(EXCERPT TO READ)

Welcome to this GitHub repository. Here, we provide example scripts to deploy different Huggingface models on Databricks Model Serving. These examples can also guide you in deploying other models following similar steps.
We suggest beginning with the following script. The first notebook uses the "mlflow transformer" flavor to demonstrate the ease and simplicity of deploying models. The second notebook uses "mlflow pyfunc" to illustrate how you can pass additional parameters or can add pre-processing/post-processing with the deployed models.
- GPT2 deployment using mlflow transformer flavor
- GPT2 deployment with mlflow pyfunc
Optimized LLM Serving enables you to take state of the art OSS LLMs and deploy them on Databricks Model Serving with automatic optimizations for improved latency and throughput on GPUs. Currently, we support optimizing the Mosaic MPT model and will continue introducing more models with optimization support.

(End EXCERPT TO READ)
(GIVEN INFORMATION)

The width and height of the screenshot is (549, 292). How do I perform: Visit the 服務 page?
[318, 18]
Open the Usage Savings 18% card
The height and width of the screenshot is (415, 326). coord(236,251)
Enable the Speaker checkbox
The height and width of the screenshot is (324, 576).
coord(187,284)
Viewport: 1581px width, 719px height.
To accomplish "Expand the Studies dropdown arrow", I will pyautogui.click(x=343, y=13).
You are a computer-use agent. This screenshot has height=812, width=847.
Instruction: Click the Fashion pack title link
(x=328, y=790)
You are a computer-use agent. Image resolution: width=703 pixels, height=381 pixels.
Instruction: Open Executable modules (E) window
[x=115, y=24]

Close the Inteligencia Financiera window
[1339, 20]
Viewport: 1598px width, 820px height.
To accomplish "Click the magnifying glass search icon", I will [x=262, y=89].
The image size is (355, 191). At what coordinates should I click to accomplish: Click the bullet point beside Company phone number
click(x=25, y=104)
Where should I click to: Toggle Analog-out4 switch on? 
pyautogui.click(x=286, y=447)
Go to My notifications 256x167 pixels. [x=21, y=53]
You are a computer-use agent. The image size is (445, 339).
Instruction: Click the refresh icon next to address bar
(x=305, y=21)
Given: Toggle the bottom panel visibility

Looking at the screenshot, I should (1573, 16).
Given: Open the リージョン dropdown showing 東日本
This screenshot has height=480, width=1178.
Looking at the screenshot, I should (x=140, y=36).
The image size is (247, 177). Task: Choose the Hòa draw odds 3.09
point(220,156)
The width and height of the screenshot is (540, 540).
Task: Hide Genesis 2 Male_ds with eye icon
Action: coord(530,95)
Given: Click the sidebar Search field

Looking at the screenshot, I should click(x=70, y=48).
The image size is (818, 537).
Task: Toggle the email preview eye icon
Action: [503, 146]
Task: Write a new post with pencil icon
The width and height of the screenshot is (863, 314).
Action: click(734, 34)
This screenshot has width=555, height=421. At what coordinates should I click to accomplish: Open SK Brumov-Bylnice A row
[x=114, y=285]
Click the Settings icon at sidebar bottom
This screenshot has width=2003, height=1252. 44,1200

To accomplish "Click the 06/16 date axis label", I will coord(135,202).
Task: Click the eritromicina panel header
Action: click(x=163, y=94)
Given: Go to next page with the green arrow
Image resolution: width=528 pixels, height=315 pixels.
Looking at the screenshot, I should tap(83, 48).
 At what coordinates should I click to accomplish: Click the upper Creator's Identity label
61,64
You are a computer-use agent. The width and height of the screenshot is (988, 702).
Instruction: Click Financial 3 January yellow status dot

(End GIVEN INFORMATION)

EXERCISE DETAILS -
Copy out the entire text above on deploying Huggingface models with Databricks Model Serving, word for word and with nothing changed.

ANSWER AREA -
Welcome to this GitHub repository. Here, we provide example scripts to deploy different Huggingface models on Databricks Model Serving. These examples can also guide you in deploying other models following similar steps.
We suggest beginning with the following script. The first notebook uses the "mlflow transformer" flavor to demonstrate the ease and simplicity of deploying models. The second notebook uses "mlflow pyfunc" to illustrate how you can pass additional parameters or can add pre-processing/post-processing with the deployed models.
- GPT2 deployment using mlflow transformer flavor
- GPT2 deployment with mlflow pyfunc
Optimized LLM Serving enables you to take state of the art OSS LLMs and deploy them on Databricks Model Serving with automatic optimizations for improved latency and throughput on GPUs. Currently, we support optimizing the Mosaic MPT model and will continue introducing more models with optimization support.